YOUR ASSIGNMENT: Your output should be the lines of the entries below, exactly, from the first one through the line that holds "Given: Click the Format button with wand icon".

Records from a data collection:
◇ ◇ ◇ ◇ ◇
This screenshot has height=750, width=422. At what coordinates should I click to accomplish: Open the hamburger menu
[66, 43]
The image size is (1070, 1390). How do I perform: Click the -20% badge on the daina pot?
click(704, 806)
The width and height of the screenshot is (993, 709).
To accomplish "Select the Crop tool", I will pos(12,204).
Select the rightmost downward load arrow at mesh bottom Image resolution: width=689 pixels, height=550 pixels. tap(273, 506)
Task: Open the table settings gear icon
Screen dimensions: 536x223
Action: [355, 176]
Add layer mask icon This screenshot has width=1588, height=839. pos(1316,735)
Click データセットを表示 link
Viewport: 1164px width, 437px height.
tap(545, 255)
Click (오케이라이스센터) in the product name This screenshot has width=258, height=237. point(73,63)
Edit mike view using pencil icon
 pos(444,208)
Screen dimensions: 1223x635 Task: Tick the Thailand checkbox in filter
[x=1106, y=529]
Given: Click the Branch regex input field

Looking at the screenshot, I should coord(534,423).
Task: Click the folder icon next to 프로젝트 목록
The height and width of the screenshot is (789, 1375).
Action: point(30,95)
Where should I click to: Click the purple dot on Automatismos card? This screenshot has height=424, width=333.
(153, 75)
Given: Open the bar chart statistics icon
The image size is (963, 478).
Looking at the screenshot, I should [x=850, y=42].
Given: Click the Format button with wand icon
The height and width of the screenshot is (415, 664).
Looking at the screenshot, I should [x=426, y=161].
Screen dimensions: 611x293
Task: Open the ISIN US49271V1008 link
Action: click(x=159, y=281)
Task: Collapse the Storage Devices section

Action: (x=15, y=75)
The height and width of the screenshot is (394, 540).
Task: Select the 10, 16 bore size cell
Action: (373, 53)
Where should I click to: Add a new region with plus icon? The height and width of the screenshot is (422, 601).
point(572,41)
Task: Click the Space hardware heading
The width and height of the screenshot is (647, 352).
◇ ◇ ◇ ◇ ◇
SOLUTION BELOW:
This screenshot has height=750, width=422. At what coordinates should I click to accomplish: Open the hamburger menu
[66, 43]
The image size is (1070, 1390). How do I perform: Click the -20% badge on the daina pot?
click(704, 806)
The width and height of the screenshot is (993, 709).
To accomplish "Select the Crop tool", I will pos(12,204).
Select the rightmost downward load arrow at mesh bottom Image resolution: width=689 pixels, height=550 pixels. tap(273, 506)
Task: Open the table settings gear icon
Screen dimensions: 536x223
Action: [355, 176]
Add layer mask icon This screenshot has width=1588, height=839. pos(1316,735)
Click データセットを表示 link
Viewport: 1164px width, 437px height.
tap(545, 255)
Click (오케이라이스센터) in the product name This screenshot has width=258, height=237. point(73,63)
Edit mike view using pencil icon
 pos(444,208)
Screen dimensions: 1223x635 Task: Tick the Thailand checkbox in filter
[x=1106, y=529]
Given: Click the Branch regex input field

Looking at the screenshot, I should coord(534,423).
Task: Click the folder icon next to 프로젝트 목록
The height and width of the screenshot is (789, 1375).
Action: point(30,95)
Where should I click to: Click the purple dot on Automatismos card? This screenshot has height=424, width=333.
(153, 75)
Given: Open the bar chart statistics icon
The image size is (963, 478).
Looking at the screenshot, I should [x=850, y=42].
Given: Click the Format button with wand icon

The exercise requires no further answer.